Оба молчали. Все было понятно без слов.

— Ты пела, что любовь сильна как смерть… Но это неправда. Смерть сильнее. И… к маминым похоронам я уже мог выходить из дома. И да, стоял там и плакал, но давился слезами, ведь я же римлянин, я всадник, я наследник своего отца. Не к лицу мне были слезы. А отец… он никогда не хотел говорить об этой истории. Она ведь не имела отношения к роду Аквилиев. Чужая история, чужое кольцо. Только мама взяла с него клятву: до совершеннолетия я носил кольцо на шее как новый амулет. А потом — на пальце, как гражданин и всадник.

И знаешь, что еще… От мамы осталось два портрета. Но они не нравились мне и при ее жизни — они не были на нее похожи. Там была какая-то идеальная матрона, каких, наверное, и не бывает в жизни.

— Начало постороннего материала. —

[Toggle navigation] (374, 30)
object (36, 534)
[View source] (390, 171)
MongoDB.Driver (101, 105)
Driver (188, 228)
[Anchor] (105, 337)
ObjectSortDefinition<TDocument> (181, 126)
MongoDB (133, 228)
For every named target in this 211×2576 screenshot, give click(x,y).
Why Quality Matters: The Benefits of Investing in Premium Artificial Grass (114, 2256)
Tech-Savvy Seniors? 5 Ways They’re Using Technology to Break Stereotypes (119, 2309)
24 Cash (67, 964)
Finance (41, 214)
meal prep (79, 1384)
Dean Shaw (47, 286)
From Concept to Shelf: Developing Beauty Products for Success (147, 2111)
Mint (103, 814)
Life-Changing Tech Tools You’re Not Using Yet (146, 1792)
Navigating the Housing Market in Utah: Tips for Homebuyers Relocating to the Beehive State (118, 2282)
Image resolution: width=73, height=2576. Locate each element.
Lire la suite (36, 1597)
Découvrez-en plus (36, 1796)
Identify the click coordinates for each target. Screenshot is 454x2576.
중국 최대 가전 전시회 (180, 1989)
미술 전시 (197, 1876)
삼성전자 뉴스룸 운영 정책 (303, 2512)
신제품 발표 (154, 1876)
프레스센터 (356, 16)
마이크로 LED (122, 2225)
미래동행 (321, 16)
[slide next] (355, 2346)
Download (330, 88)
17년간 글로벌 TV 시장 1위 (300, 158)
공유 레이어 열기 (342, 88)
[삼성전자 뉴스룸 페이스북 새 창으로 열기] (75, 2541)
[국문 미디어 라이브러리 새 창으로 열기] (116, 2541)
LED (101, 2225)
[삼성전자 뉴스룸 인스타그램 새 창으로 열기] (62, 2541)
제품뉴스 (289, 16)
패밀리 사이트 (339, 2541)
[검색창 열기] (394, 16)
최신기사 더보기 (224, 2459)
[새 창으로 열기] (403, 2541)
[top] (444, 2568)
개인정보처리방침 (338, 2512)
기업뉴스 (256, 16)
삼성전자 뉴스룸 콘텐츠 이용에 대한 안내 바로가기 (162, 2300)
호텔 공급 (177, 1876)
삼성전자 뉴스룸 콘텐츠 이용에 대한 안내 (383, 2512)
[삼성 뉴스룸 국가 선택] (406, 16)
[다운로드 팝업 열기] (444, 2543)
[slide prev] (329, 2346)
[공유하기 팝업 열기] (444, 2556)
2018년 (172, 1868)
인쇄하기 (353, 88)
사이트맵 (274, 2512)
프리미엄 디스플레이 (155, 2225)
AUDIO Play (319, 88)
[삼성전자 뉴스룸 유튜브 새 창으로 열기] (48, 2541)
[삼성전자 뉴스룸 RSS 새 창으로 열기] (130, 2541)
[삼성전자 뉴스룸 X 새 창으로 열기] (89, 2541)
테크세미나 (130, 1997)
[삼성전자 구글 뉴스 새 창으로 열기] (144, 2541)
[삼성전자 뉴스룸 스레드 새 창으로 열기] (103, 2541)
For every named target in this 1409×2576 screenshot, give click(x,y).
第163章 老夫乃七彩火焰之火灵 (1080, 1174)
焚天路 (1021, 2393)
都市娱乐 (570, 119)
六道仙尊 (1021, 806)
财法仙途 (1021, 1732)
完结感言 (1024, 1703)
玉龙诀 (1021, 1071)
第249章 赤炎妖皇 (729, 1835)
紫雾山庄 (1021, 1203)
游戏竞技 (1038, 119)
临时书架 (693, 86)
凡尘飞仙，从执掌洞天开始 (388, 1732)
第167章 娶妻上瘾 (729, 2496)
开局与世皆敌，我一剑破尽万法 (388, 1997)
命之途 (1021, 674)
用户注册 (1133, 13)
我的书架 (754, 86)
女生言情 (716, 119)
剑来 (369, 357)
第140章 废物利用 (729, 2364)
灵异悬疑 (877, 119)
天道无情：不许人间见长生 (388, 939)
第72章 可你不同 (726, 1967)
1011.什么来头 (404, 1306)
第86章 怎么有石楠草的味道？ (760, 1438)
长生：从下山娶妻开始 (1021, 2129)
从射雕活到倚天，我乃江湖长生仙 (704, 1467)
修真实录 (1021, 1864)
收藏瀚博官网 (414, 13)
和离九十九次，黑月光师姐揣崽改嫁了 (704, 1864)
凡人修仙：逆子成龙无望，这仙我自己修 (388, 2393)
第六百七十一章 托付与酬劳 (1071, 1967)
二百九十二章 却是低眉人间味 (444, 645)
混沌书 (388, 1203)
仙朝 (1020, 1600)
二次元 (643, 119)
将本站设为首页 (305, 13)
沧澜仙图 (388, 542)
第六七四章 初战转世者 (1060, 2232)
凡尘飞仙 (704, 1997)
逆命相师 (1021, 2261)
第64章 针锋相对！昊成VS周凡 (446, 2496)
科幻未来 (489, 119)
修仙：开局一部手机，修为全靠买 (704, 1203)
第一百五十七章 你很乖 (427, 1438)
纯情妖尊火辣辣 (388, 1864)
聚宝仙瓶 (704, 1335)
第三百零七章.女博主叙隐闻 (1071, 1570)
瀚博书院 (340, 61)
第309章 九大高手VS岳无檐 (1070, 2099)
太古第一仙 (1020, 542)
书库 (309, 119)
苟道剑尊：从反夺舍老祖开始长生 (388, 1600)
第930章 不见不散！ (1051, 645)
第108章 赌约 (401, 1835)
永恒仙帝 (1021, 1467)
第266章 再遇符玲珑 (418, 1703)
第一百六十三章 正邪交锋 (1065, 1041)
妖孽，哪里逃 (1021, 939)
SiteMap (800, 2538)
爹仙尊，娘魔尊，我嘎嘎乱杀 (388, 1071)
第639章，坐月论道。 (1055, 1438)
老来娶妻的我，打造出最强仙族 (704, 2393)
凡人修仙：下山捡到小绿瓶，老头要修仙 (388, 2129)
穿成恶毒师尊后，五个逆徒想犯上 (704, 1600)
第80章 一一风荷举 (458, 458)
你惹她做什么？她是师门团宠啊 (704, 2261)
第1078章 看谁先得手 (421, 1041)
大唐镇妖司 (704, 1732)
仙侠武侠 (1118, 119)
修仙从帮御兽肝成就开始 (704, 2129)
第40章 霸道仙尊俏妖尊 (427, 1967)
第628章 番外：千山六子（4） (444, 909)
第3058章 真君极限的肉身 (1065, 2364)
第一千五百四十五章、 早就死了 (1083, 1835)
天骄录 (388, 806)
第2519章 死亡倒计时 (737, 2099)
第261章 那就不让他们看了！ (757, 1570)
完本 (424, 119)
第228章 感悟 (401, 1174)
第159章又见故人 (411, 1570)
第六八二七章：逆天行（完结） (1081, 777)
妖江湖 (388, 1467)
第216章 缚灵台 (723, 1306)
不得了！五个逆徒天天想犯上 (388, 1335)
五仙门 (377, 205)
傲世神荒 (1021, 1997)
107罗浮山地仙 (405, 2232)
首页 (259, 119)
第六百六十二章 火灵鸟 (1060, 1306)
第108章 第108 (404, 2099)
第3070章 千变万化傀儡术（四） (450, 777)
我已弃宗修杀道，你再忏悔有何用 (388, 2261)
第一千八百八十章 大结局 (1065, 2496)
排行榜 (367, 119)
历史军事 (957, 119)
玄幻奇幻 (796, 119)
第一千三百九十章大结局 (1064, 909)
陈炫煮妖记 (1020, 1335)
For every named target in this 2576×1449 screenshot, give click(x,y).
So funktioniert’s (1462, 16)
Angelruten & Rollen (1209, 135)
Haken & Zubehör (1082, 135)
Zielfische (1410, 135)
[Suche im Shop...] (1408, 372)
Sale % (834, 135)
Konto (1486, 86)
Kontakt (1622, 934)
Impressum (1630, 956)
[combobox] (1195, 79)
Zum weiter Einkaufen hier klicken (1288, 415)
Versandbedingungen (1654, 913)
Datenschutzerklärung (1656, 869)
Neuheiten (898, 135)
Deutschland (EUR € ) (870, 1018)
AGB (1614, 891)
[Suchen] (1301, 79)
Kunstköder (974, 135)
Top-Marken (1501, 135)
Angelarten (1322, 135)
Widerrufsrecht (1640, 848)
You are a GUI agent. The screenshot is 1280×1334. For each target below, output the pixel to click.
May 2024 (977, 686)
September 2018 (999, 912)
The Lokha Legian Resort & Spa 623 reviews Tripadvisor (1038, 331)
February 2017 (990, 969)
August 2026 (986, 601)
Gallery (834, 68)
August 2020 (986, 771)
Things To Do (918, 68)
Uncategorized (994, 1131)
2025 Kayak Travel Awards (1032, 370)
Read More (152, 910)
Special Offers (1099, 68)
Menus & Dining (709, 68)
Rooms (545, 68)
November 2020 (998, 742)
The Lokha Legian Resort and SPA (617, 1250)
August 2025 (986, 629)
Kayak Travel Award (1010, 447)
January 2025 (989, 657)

А кольцо… Оно стало для меня ее портретом. Может быть, не в силу сходства — мама была другой. А просто потому, что это мамина прохладная рука на горящем лбу. Ее защита.

— Ее любовь, — подсказала она.

— Да, любовь. И вот теперь… Спутница — я так называю эту деву.

— Ты же не можешь называть ее мамой, — согласилась она.

— Она была со мной всегда и везде. И верю, что помогла… что защитила в двух или трех боях, из которых я не думал выбраться живым и без увечий. Особенно тогда, на болоте…

Но она не стала спрашивать про болото. Она вскочила на ноги и горячо, страстно произнесла:

— Мой добрый господин Марк, каждое утро и каждый вечер я буду просить Господа, чтобы Он вернул тебе Спутницу. Вернул тебе твою любовь. И все христиане Острова вместе со мной. Верь, что как только один из нас узнает о ней, он побежит поведать о том тебе.

— Храбрый воробушек, — усмехнулся он, — верю тебе. Но ты кого-то подозреваешь? Кто, по-твоему, мог ее взять?

— А вот бывает… — она как будто тянула с ответом, не хотела говорить, — иногда ведь бывает, что самое дорогое берет тот, кому ты больше всего доверяешь…

— Кого ты имеешь в виду?

— Ну… — она сама как будто испугалась догадки, — я не знаю, мне не стоило этого говорить…

— Филолог? — Он сам поднялся на ноги.

— Нет, нет, я никого…

— Филолог, — утвердительно повторил он, — что ж, может и правда.

В самом деле, он посмеивался над его привязанностью к кольцу еще там, в лодке, а ведь сам он не имел права такое носить. Это может быть просто зависть. Или его вечное бахвальство философией — вдруг он хочет преподать Марку урок, что негоже привязываться к вещам, они порабощают нас, а все добродетели помещаются внутри нас и не нуждаются во внешних символах?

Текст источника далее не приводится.